Ouch, chemgal, sounds like there's some co-dependency between chemguy and father. Harder to break the older they get.
I think London Pride is in July as usual. It's late but with so many other Pride events, including Toronto, happening in June our committee kind of decided not to compete. I have never gone but might this year. We shall see when it is and what else is going on in my life.Lovely Pride parade today.
Yeah, that's a factor. Even that is complex, as there's also relief that she did die too, because of her health conditions. A concern everyone had was if Chemguy's dad died first. He was having panic attacks prior to her death and her health was likely a big factor. Anxiety and likely depression is still there, but manifests differently now.Sounds very complex and evolving. Elements of grief, and much more. I wonder if his wife's death left a feeling of being powerless.
A 92 year old church member just commented to me that our prayer list is getting very long. Alas, our congregation is of an age....
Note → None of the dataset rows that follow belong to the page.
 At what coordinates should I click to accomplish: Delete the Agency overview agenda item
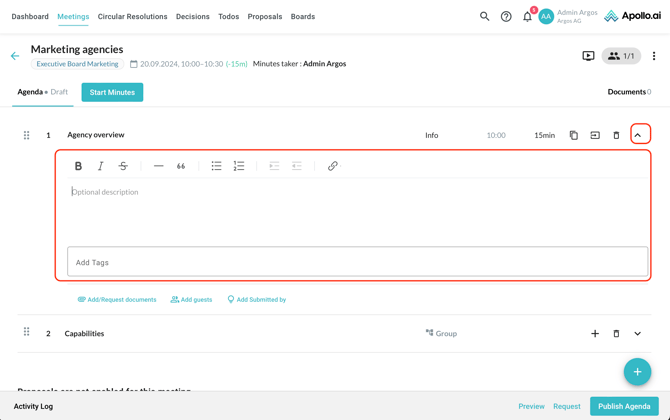pyautogui.click(x=616, y=135)
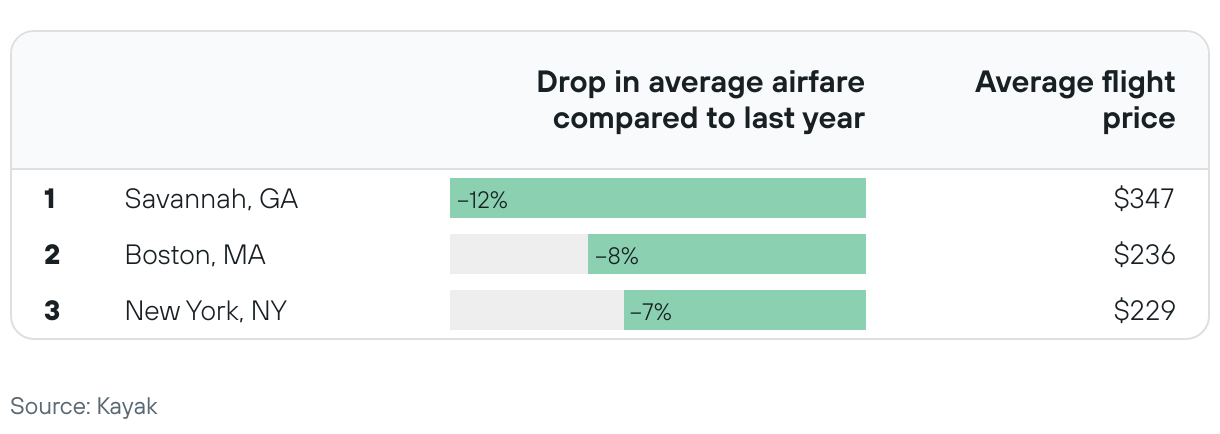Select the $236 average flight price
The height and width of the screenshot is (434, 1220).
tap(1144, 255)
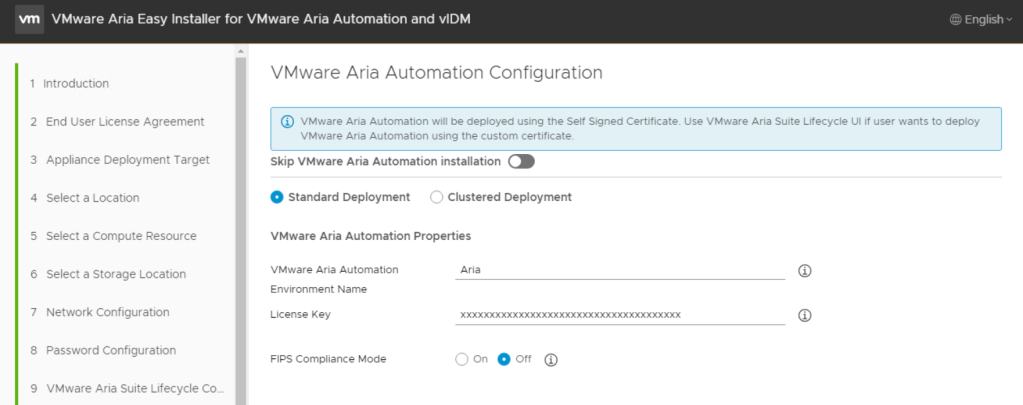This screenshot has width=1023, height=405.
Task: Open Password Configuration step
Action: pos(110,351)
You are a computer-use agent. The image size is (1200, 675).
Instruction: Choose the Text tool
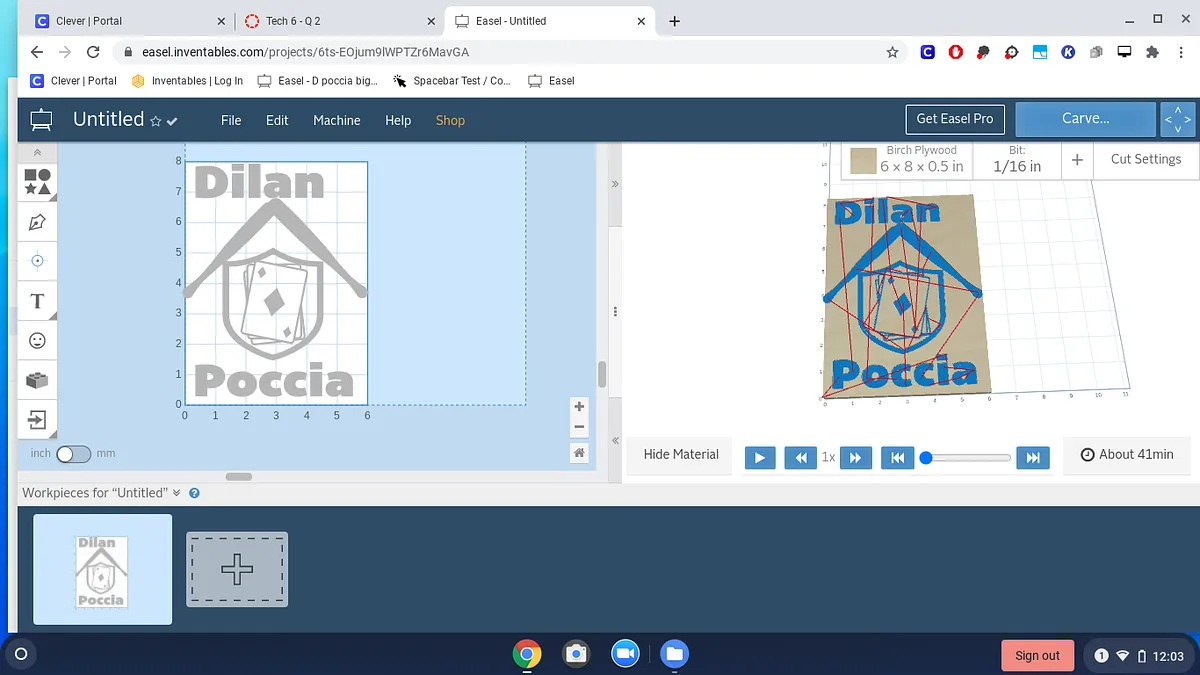coord(37,301)
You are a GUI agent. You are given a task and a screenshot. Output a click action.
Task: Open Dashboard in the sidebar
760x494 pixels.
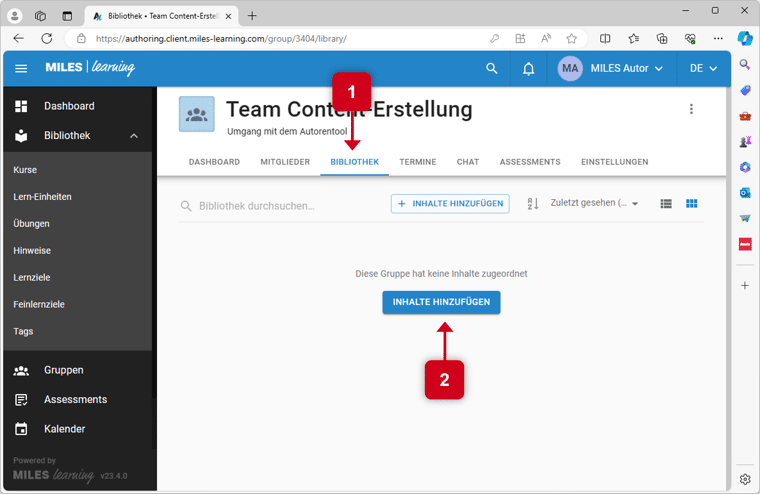pos(69,106)
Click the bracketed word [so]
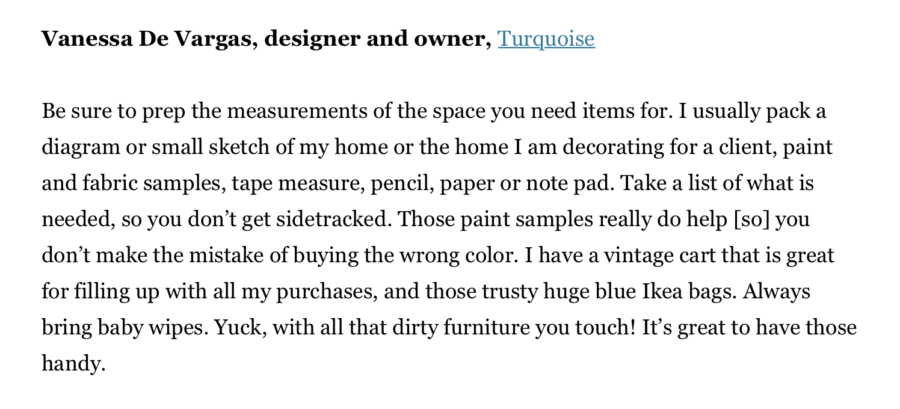The height and width of the screenshot is (409, 900). point(752,220)
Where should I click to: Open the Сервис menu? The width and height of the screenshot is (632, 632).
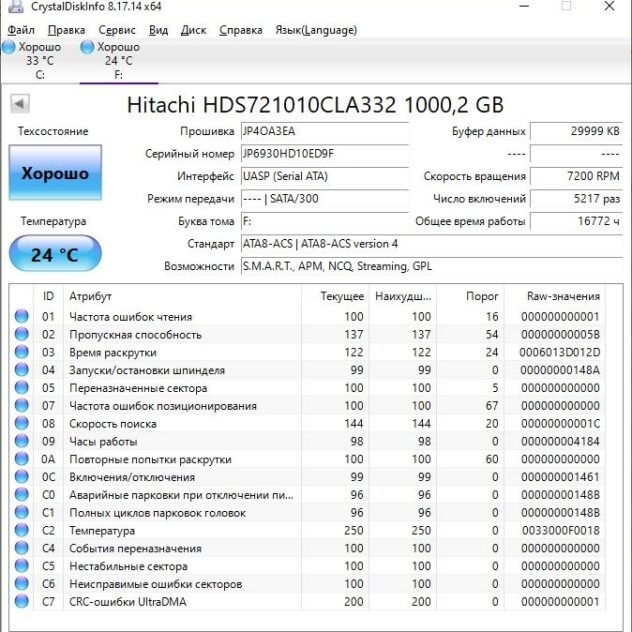[118, 30]
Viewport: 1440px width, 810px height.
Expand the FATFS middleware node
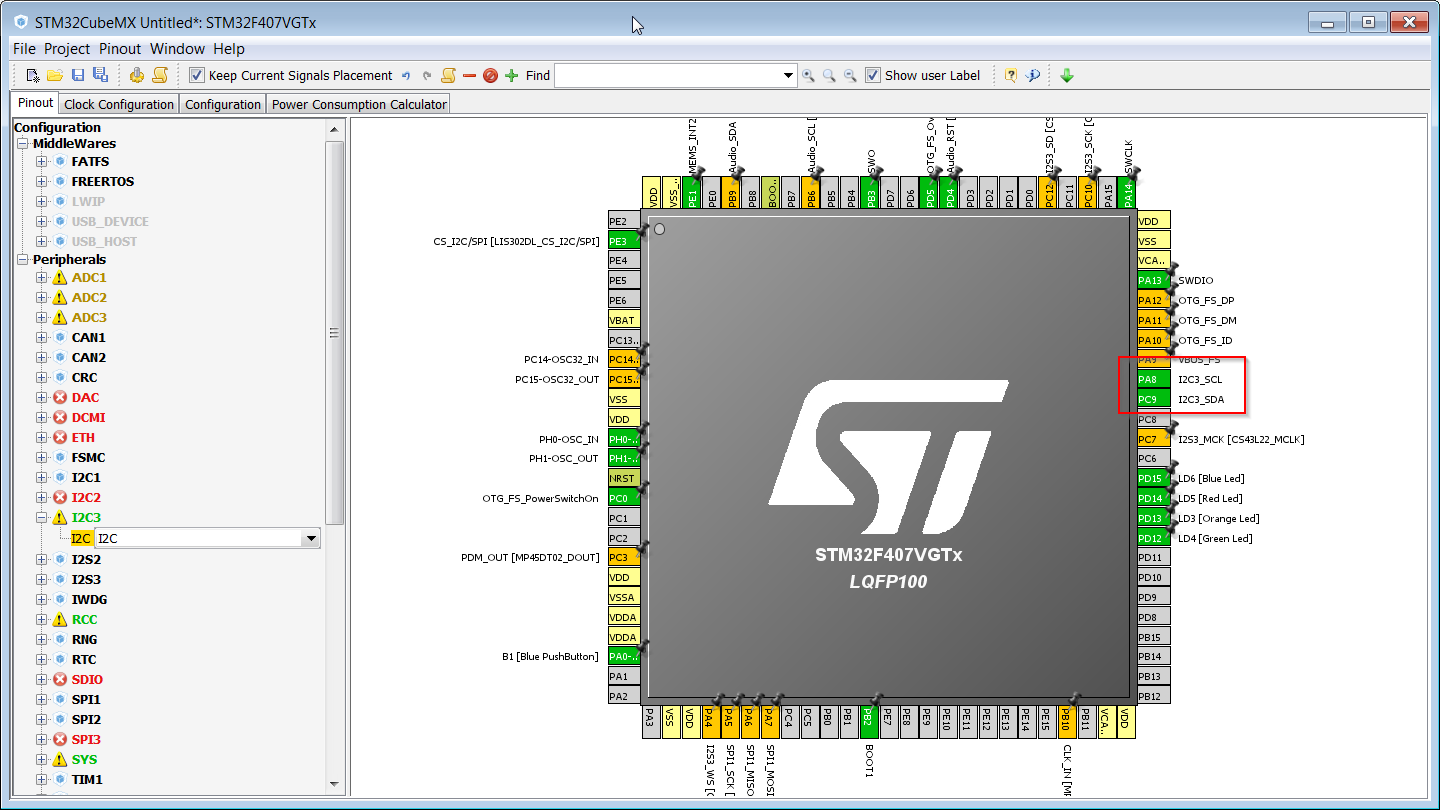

@ChemGal - sorry to hear about the challenges with your f-i-l. Sometimes hard for others to figure out why things are not happening as expected. If you look at 'stressful events scales' - death of spouse, retirement, moving are all waaaay up there in terms of stress - so combined they can pack a huge punch to functional abilities. All of these are sources of loss - hence grief & often being overwhelmed by seeminlyg small or routine daily life issues. Stress impacts cognition, initiative, decision making - which is a different situation than lack of motivation/laziness or unwillingness. We also see that sometimes a spouse's involvement may mask mild cognitive issues for the remaining partner - not noticed by family until the spouse was suddenly absent. Any, or all, or none of these factors may be at play - I can't say for sure - just some points for consideration. Sometimes changing the 'frame' on the picture of what's happening can shift people from feeling angry to feeling more compassionate about the challenging situation.